You can understand why that set off sparks. The questions, comments, and concerns started flowing.  Is God more powerful than God lets on? Has God restricted Godself? Has God willingly emptied Godself of some of God’s power?  Can God pick up that power anytime God will and God is just choosing not to? 

 There are specifically 3 groups that have shaped my thinking on this: 

  1. The Kenotic CrowdMultmaniacs mostly, but more generally people who think that God is who we have always said God to be but that some ‘emptying’ (see Philippians 2) or self-limitation has happened.
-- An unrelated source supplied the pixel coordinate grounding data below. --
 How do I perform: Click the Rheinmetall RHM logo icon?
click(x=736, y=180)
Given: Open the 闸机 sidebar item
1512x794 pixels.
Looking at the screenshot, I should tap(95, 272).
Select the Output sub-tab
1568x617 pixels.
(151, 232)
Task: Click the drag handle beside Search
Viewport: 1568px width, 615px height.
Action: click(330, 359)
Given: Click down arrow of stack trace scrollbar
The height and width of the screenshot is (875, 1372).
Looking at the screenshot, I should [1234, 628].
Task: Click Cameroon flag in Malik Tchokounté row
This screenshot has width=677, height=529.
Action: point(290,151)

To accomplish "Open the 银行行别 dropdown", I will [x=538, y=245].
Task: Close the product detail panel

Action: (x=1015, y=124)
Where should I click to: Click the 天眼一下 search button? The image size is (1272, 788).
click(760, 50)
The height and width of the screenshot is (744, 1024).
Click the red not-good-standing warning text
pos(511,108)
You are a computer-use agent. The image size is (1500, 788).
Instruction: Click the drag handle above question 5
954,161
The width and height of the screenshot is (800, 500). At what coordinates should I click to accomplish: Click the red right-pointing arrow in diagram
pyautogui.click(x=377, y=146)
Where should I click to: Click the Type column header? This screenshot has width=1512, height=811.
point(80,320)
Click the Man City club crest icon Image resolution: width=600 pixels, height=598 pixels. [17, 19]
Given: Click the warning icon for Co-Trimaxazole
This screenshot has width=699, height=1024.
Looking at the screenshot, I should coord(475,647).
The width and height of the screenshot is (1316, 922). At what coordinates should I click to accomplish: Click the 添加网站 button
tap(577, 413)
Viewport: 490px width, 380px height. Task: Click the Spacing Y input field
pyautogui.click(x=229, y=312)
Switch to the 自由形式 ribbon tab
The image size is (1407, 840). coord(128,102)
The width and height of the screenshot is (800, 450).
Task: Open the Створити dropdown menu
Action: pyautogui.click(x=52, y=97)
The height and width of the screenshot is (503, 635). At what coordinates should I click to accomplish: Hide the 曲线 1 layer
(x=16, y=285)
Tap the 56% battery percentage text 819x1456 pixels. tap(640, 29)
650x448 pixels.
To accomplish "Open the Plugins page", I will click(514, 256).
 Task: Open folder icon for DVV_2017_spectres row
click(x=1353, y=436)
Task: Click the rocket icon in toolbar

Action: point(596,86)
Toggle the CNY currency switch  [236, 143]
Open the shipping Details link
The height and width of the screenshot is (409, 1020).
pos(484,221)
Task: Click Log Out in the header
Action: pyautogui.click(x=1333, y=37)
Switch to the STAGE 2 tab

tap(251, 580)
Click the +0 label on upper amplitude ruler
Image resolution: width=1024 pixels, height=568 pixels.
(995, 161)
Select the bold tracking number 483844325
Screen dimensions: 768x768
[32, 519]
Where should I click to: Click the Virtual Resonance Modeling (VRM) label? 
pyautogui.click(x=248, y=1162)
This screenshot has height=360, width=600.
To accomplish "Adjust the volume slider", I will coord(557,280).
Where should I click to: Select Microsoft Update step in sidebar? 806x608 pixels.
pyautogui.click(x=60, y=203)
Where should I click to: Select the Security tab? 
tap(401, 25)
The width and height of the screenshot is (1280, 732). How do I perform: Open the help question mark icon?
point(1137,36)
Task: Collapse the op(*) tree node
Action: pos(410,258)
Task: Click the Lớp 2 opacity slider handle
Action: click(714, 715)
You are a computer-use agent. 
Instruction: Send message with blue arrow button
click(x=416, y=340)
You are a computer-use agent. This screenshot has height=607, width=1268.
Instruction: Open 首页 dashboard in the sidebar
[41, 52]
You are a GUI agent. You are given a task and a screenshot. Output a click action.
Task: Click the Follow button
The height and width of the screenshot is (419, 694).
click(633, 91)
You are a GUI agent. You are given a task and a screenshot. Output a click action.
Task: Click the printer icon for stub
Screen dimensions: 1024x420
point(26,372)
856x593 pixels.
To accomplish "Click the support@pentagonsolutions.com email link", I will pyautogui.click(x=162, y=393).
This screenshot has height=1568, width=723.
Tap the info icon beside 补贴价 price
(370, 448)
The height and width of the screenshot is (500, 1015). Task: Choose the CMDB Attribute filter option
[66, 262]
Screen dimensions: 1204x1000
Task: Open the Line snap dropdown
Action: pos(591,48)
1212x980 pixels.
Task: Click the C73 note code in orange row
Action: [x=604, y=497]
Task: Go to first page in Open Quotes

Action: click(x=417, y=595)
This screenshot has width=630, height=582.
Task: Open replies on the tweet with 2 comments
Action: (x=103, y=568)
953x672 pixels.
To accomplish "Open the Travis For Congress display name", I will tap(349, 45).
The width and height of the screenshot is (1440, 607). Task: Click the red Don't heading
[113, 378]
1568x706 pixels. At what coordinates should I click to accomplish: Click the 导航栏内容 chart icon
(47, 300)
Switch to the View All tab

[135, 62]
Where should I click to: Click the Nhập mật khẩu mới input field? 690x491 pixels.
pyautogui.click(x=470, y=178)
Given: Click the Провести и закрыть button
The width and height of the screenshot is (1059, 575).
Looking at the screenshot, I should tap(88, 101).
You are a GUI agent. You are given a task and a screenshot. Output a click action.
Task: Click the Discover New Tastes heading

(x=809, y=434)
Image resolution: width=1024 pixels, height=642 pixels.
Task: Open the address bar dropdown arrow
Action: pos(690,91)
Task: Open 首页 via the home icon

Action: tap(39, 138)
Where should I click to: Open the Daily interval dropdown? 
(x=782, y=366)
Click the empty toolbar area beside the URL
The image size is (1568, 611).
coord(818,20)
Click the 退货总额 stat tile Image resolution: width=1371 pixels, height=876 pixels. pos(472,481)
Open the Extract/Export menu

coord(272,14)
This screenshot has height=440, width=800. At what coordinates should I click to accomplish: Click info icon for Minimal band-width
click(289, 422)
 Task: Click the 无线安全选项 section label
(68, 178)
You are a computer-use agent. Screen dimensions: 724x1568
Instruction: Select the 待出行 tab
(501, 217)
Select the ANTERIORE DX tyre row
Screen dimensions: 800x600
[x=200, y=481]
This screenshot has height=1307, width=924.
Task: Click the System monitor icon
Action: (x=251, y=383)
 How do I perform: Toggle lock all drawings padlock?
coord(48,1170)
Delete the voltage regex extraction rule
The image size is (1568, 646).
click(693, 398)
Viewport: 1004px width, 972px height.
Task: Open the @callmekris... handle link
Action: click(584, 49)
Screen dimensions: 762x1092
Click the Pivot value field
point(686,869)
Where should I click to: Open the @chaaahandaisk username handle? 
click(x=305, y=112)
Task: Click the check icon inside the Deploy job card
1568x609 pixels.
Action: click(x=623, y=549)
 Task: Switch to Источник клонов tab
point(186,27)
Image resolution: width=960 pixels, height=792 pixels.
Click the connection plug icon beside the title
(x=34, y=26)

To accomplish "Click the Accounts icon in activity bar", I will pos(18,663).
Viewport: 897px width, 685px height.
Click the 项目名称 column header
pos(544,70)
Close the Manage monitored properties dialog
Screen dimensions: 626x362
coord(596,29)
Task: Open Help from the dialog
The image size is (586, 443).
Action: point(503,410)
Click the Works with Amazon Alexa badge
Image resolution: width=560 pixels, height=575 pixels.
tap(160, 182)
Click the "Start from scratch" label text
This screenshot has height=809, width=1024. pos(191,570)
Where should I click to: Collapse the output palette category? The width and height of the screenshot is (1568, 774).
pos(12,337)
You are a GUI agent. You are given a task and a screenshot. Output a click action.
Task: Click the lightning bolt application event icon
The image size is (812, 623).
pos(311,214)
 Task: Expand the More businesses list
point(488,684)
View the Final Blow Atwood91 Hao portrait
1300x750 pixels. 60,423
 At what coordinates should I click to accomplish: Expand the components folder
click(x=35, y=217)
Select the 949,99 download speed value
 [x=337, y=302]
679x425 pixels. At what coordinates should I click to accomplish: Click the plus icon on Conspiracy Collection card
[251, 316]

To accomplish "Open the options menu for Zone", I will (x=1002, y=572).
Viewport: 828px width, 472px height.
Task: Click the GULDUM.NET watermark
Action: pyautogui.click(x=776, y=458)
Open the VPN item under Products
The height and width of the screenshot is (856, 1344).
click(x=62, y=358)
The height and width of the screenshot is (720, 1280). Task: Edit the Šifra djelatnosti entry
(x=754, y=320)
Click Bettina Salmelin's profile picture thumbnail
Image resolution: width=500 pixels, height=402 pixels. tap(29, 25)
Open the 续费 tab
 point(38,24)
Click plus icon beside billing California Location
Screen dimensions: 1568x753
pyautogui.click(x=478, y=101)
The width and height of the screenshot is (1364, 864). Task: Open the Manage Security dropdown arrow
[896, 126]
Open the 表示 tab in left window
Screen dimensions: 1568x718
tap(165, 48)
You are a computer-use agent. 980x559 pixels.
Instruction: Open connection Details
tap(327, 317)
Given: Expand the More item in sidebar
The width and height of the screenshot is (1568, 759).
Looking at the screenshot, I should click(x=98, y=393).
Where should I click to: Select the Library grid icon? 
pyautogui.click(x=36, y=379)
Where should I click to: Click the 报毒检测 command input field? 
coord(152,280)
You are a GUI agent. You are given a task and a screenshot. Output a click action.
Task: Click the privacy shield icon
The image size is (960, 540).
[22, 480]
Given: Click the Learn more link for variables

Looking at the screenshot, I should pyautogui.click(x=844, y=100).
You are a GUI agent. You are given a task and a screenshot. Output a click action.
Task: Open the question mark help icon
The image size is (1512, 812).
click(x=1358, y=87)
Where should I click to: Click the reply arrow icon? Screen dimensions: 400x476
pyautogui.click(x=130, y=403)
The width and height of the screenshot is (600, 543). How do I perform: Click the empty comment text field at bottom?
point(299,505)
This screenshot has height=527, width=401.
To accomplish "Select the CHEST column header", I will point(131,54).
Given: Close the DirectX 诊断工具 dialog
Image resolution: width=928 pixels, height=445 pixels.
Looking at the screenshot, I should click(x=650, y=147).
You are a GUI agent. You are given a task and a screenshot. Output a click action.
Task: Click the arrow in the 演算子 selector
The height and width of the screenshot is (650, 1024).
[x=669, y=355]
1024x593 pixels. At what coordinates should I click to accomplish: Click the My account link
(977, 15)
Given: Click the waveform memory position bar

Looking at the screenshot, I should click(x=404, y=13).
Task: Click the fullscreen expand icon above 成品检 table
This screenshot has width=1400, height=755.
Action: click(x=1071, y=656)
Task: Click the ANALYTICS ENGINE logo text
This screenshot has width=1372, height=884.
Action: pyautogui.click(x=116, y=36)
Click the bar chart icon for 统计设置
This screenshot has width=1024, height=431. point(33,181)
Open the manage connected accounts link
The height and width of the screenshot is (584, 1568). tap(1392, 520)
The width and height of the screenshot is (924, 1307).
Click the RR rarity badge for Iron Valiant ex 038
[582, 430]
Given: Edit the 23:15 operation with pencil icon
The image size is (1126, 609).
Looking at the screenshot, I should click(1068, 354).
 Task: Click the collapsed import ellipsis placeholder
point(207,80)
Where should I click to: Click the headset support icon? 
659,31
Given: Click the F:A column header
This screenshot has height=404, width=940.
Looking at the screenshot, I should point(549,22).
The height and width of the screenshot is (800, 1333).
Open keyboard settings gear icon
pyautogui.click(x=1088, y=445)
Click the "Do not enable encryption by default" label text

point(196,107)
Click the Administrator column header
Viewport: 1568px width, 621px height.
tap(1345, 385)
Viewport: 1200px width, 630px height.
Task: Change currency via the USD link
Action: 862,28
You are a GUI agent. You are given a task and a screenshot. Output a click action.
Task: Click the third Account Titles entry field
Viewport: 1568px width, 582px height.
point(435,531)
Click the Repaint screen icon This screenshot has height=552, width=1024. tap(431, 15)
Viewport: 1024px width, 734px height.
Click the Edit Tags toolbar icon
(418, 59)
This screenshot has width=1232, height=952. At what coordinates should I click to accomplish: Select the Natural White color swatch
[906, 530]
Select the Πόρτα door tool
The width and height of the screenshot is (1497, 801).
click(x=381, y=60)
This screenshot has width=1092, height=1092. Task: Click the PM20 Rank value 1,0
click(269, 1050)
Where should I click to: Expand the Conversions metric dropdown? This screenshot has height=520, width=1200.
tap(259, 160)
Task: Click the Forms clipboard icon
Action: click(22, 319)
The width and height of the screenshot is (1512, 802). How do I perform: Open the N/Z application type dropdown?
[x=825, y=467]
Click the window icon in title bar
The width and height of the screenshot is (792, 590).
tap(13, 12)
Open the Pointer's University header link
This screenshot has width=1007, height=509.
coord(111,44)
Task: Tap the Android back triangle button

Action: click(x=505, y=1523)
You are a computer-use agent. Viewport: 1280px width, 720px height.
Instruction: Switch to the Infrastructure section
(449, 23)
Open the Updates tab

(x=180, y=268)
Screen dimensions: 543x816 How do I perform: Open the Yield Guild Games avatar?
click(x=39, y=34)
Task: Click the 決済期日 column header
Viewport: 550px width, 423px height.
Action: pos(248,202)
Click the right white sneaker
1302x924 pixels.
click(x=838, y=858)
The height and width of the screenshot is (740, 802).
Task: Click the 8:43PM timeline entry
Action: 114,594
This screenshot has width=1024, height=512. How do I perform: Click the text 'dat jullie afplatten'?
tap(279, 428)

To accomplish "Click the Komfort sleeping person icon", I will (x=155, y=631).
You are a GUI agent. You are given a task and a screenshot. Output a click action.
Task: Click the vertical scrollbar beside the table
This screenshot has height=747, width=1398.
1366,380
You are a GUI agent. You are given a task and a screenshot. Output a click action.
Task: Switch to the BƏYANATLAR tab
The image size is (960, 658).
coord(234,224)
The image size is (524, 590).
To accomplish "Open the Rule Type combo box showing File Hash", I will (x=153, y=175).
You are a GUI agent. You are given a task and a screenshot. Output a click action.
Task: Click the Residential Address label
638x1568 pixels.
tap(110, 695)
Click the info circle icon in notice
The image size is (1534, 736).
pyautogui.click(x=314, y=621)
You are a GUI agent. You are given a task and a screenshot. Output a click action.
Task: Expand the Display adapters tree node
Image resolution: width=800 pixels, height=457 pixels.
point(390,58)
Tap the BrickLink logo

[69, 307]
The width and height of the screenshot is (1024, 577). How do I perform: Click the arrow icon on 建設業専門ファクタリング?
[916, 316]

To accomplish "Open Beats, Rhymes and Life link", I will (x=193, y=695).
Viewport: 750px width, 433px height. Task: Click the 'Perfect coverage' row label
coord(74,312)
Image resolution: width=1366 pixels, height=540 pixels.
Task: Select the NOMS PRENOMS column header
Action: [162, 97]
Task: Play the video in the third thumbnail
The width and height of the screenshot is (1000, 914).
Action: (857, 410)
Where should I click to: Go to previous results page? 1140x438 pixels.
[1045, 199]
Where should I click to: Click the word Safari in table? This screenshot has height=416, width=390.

God is ‘all powerful’ or ‘all mighty’ but has just chosen to act this way (free-will, etc.)
  2. The Process Perspective – Between Marjorie Suchocki, John Cobb, Catherine Keller, and Philip Clayton they have this thing covered. I thank God for Process as a conversation partner.
  3. The Caputo Contingent – with his book ‘The Weakness of God’ John Caputo shook some of us to our core and rocked our ‘foundation’.  What if God’s strength was shown in weakness?

 I have become very comfortable with the possibility that world as it exists is the best that God can do. I’m not saying that I believe that – just that I am open to that possibility.

What if God is doing all that God can do in the world right now?

What if God isn’t all-powerful but only very powerful?

Or that God’s power is a different kind of power?

What if God isn’t pretending or self-limiting?

What if God is giving all that God has to the moment?

So we don’t have to ask ‘why isn’t God stopping the genocide in Africa’. God can’t. It’s just not how it works. God is doing what God can but we are not cooperating.

Now, some will say “No, God could do more but has chosen to limit God’s self” or “God has emptied some of God’s power and given it to us as co-creators and free agents – we are misusing our power. It’s not on God.”

 I just want to throw out the question “What if this is the best that God can do?” I am comfortable with that.  

Looking forward to your thoughts!  All I ask is that you try not to use ‘theodicy’, ‘kenosis’, or ‘omnipotent’ without unpacking them.